10 March 2021, The Tablet

Like minds? Keats and Scott Fitzgerald


Like minds? Keats and Scott Fitzgerald

Keats, left, and Fitzgerald
Images: Ian Dagnall Computing/Alamy; Wikimedia commons

 

Bright Star, Green Light: The Beautiful Works and Damned Lives of John Keats and F. Scott Fitzgerald
JONATHAN BATE
(WILLIAM COLLINS, 416 PP, £25)
Tablet bookshop price £22.50 • tel 020 7799 4064

On the face of it, the lives of Keats and Scott Fitzgerald could hardly have been more different. Fitzgerald enjoyed early success, became the toast of American high society, embarked on a glamorous but disastrous marriage, and died – almost burnt out and all but forgotten – in middle age. Keats was derided for his humble origins by Britain’s literary establishment, was frustrated in his one great love affair, and was only properly recognised after his early death at 25.
But Fitzgerald made his reverence for the poet clear when he borrowed the title of his most substantial novel, Tender Is the Night, from Ode to a Nightingale. And in this book marking the bicentenary of Keats’ death, Jonathan Bate sets out to show not only that Fitzgerald owed Keats a deep artistic debt, but that their lives contained “uncanny” similarities.

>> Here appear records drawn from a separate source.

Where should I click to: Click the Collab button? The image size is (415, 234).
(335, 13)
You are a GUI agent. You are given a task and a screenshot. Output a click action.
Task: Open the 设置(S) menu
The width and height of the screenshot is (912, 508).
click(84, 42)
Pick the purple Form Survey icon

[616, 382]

His chosen approach, he tells us, is Plutarchian – focusing on key moments rather than offering a cradle-to-grave narrative. In this he undersells himself, because what he actually gives us is a pair of splendidly vivid portraits with as much detail as anyone could reasonably ask for. He explains, for example, how Catholicism gave Fitzgerald social respectability in his native Minnesota, but meant that he never truly belonged in the Wasp circles he frequented on the East Coast. Intriguingly, the seeds of Jay Gatsby’s character can be found in Absolution, a short story about a boy going to confession; as for Gatsby’s great love, Daisy Buchanan, Bate identifies her convincingly with Fitzgerald’s teenage sweetheart Ginevra King, who came from a rich family and married into a richer one.